El candidato al Senado por Juntos por el Perú, Humberto Morales Ramírez, sostiene que el principal problema de la descentralización en el país no radica en la transferencia de funciones, sino en la limitada asignación de recursos a los gobiernos subnacionales.
Según indicó, el actual esquema mantiene una alta concentración del presupuesto en el Ejecutivo, lo que restringe la capacidad de acción de regiones y municipios. “El 80 % del presupuesto nacional lo maneja el Ejecutivo. De ese 20 % restante, solo el 12 % corresponde a los gobiernos regionales y el 8 % a los gobiernos locales”, señaló.
En esa línea, cuestionó que la descentralización vigente sea únicamente administrativa y no económica, lo que, a su criterio, impide una verdadera reducción de brechas territoriales y limita el desarrollo en zonas alejadas del país.
Morales advirtió que la creación de nuevos distritos o unidades administrativas no resuelve el problema si no va acompañada de mayores recursos. Afirmó que muchas de estas jurisdicciones terminan con presupuestos insuficientes, lo que afecta la provisión de servicios básicos y la ejecución de obras públicas.
Asimismo, señaló que la falta de presencia estatal y la debilidad institucional en algunas zonas contribuyen al crecimiento de economías informales e ilegales, especialmente en áreas con alta vulnerabilidad.

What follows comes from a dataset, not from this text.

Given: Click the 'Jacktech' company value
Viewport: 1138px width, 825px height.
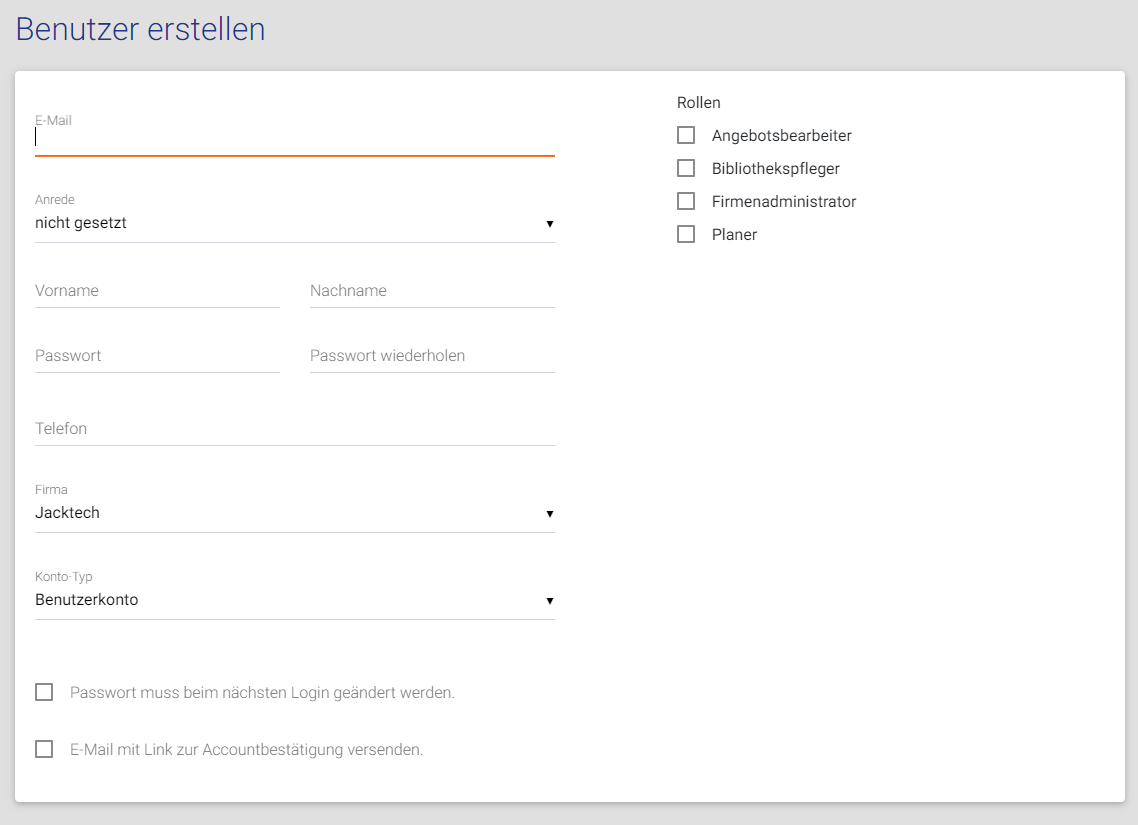Looking at the screenshot, I should 67,513.
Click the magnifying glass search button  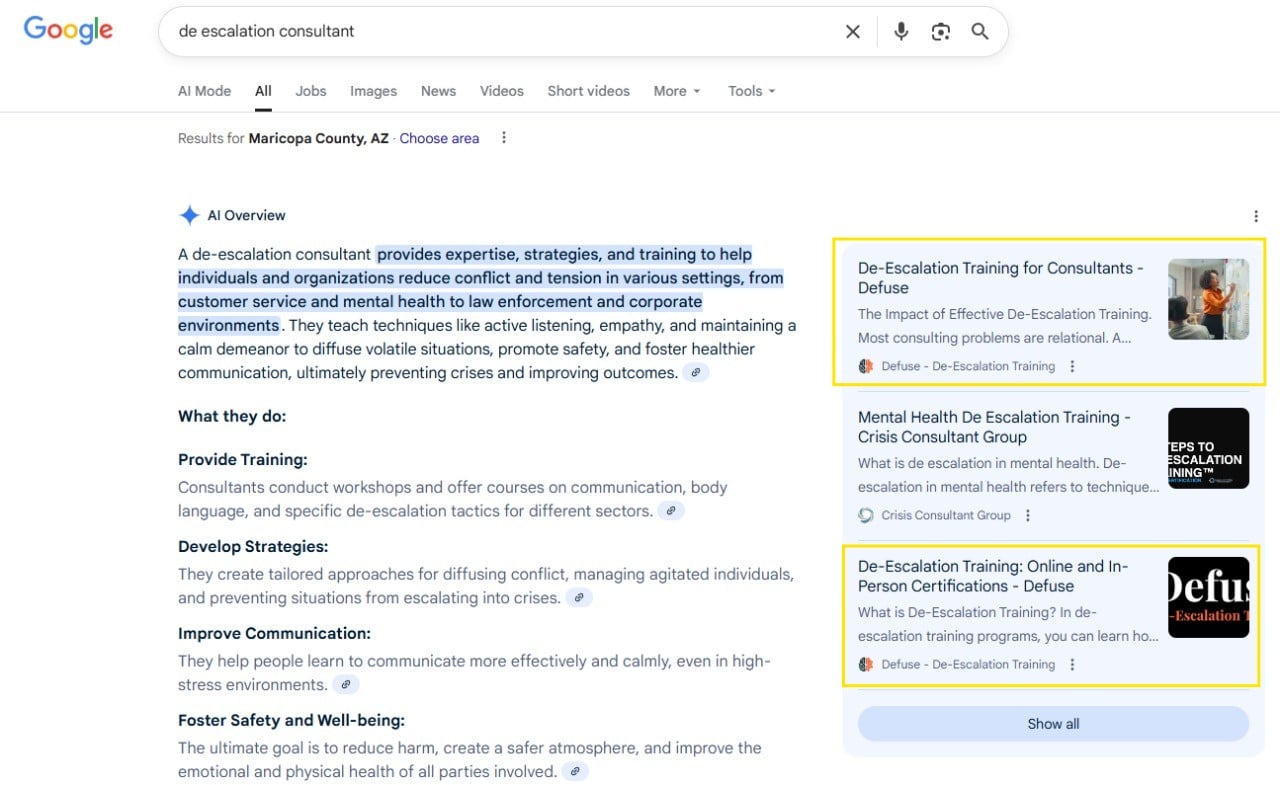(980, 32)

En ese contexto, mencionó la situación del Valle de los ríos Apurímac, Ene y Mantaro (Vraem), donde identificó la presencia de remanentes vinculados a actividades ilícitas. Sostuvo que este escenario está relacionado con la limitada intervención del Estado y la ausencia de políticas efectivas de desarrollo.
“El problema está en la redistribución equitativa de la riqueza y en una descentralización real de los recursos”, afirmó, al señalar que el fortalecimiento de los gobiernos regionales y locales es clave para mejorar la gobernabilidad en el país.
Morales planteó que una reforma del modelo de descentralización permitiría mejorar la gestión pública en territorios alejados, reducir la informalidad y generar condiciones más equitativas de desarrollo económico y social.